1 what is the Mass of the fuel ejected
2 what is the acceleration rate of that fuel ejected
3 what is the total mass of the fuel on board at 100km
what is the Mass * that acceleration so we can calculate Newtons.

We know gravity at 100km high is 9.5m/s^2
We know the mass of the Apollo 11 rocket is  28,801 kg


We don't actually know any of those numbers since we would need to know how the velocity and mass of the rocket varied as it flew. All we know for sure is that the rocket accelerated and continued to do so till it reached orbital velocity.

The mass ejected was the entire mass of the fuel and oxidiser which was about 2.4 million kg.
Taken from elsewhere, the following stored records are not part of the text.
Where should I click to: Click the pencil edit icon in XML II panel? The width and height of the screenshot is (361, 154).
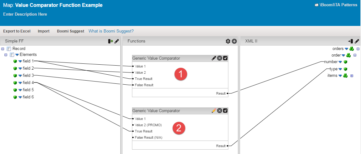(x=357, y=41)
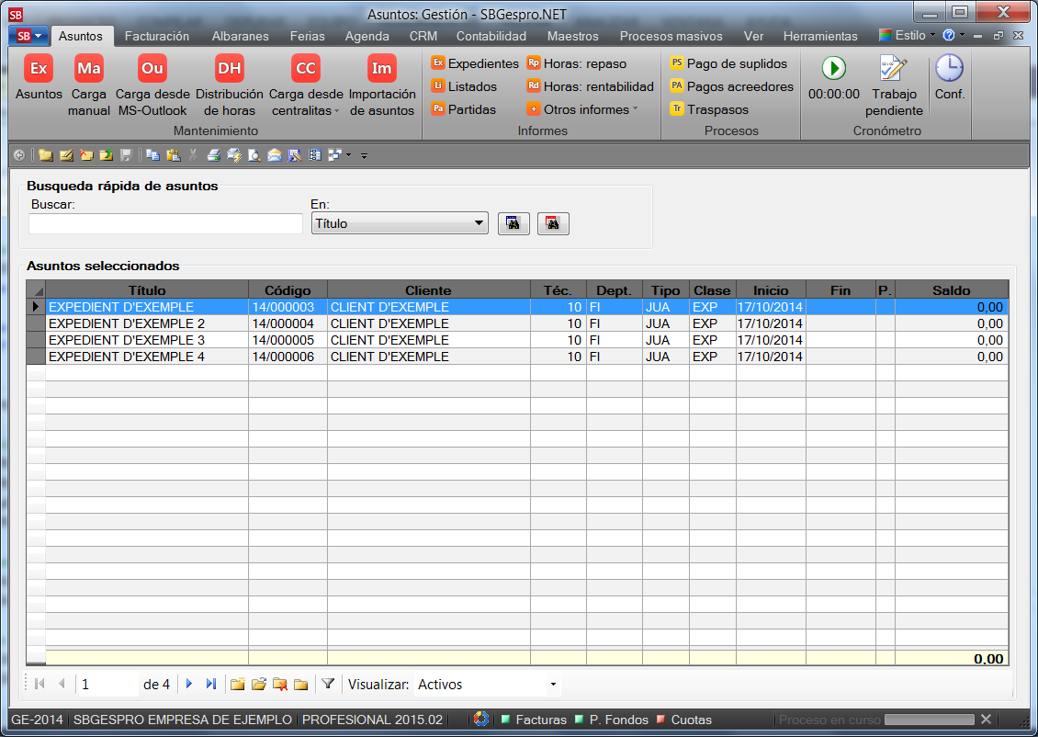The image size is (1038, 737).
Task: Open Carga desde MS-Outlook
Action: [152, 69]
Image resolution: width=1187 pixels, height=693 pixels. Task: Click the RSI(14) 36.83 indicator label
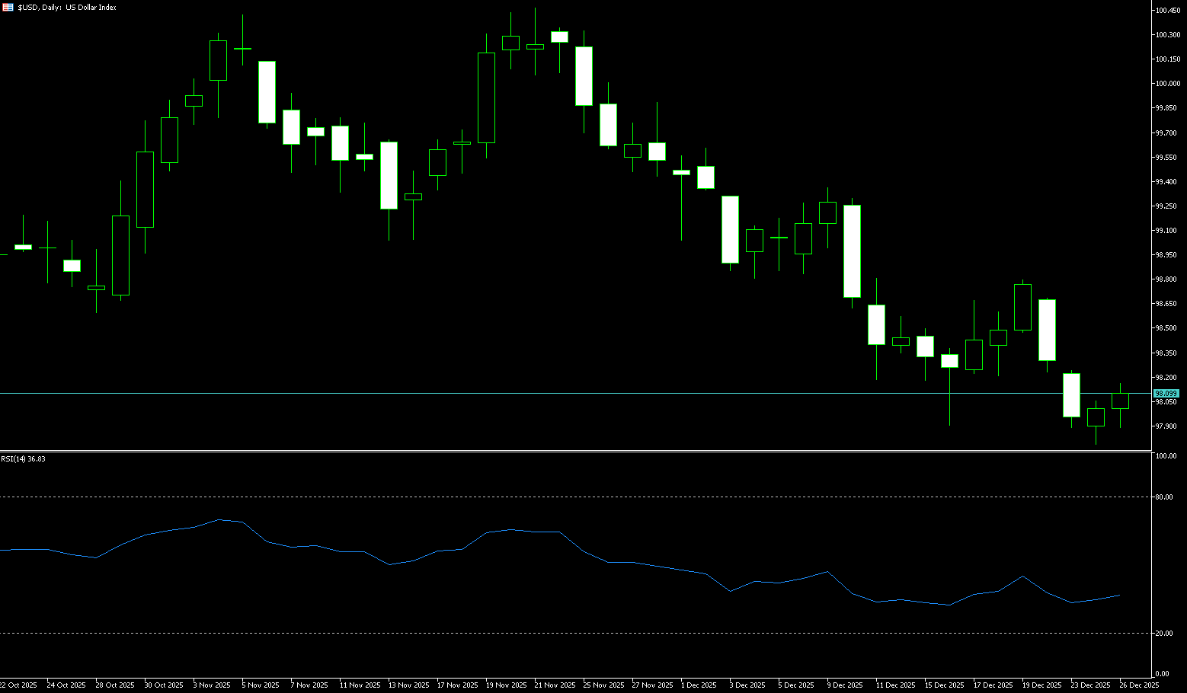point(23,459)
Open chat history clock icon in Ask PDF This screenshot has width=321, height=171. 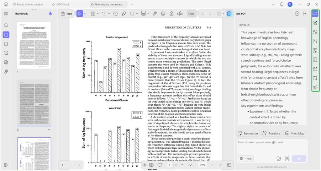point(297,14)
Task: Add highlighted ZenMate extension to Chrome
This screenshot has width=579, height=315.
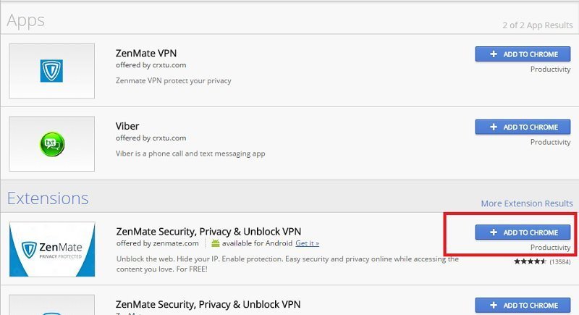Action: point(523,232)
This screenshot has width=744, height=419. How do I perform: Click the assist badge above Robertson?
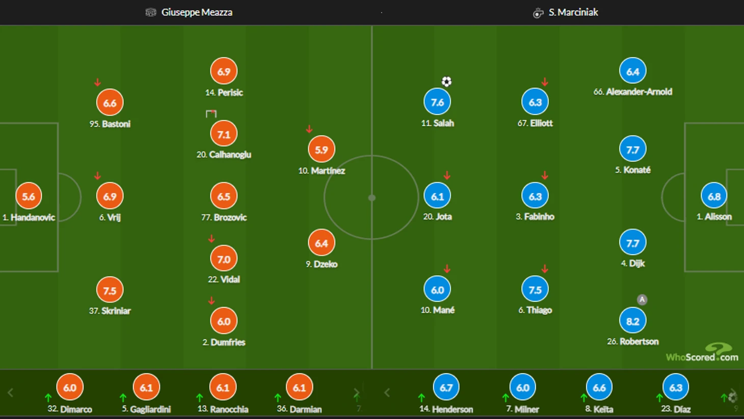click(642, 300)
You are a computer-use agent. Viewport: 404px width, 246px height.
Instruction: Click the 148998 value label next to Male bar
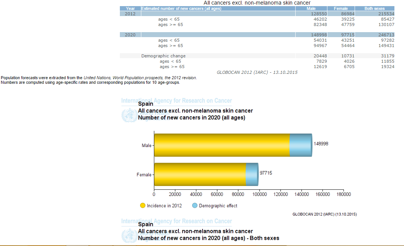321,144
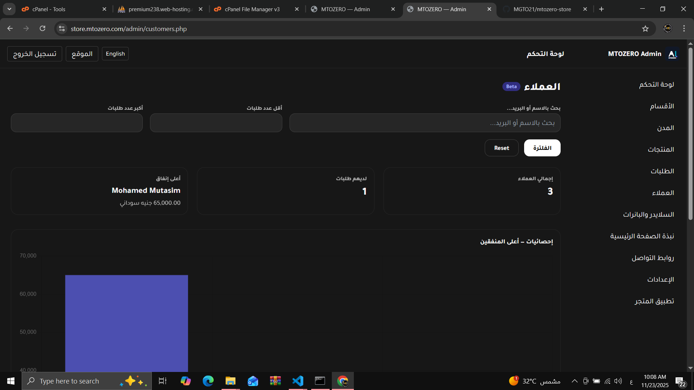Viewport: 694px width, 390px height.
Task: Switch language with English button
Action: click(115, 54)
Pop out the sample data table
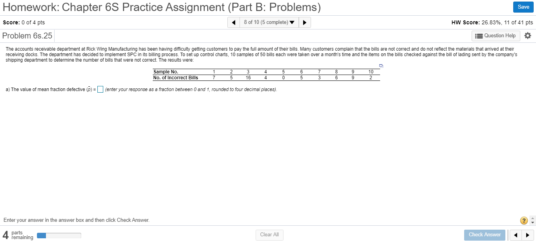The width and height of the screenshot is (536, 243). 381,66
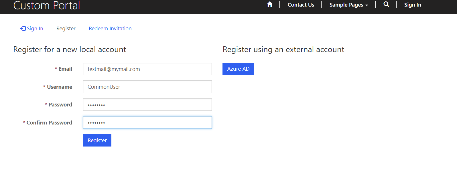Click the Password field label
The height and width of the screenshot is (180, 457).
coord(60,105)
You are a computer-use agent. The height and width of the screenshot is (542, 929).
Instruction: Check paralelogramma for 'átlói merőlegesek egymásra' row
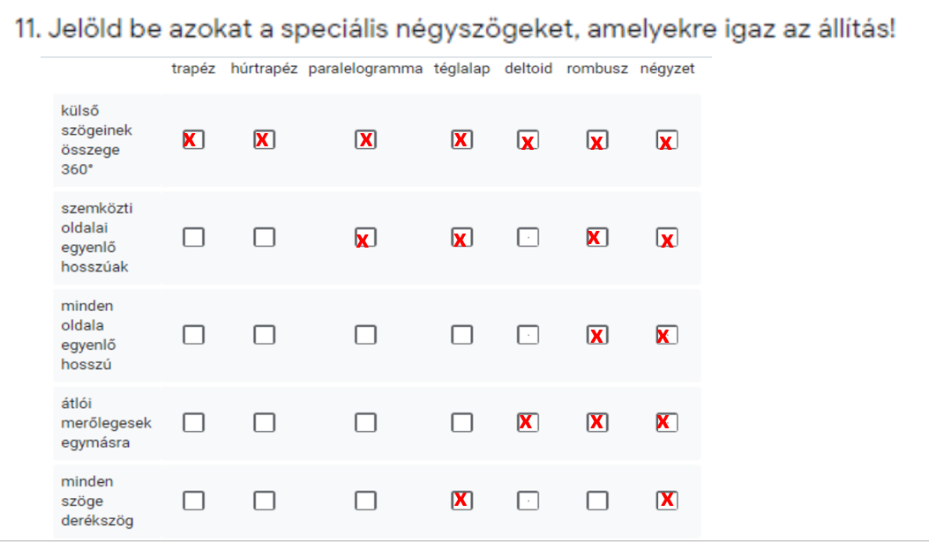365,423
We don't know the dynamics of how that was accelerated, other than the thrust on take off was about 75 mega Newtons. Without knowing the flight profile we cant calculate anything else.

Title: Re: How does a rocket work in a vacuum
Post by: Nink on January 28, 2016, 02:38:03 AM
We don't actually know any of those numbers since we would need to know how the velocity and mass of the rocket varied as it flew. All we know for sure is that the rocket accelerated and continued to do so till it reached orbital velocity.

The mass ejected was the entire mass of the fuel and oxidiser which was about 2.4 million kg. We don't know the dynamics of how that was accelerated, other than the thrust on take off was about 75 mega Newtons. Without knowing the flight profile we cant calculate anything else.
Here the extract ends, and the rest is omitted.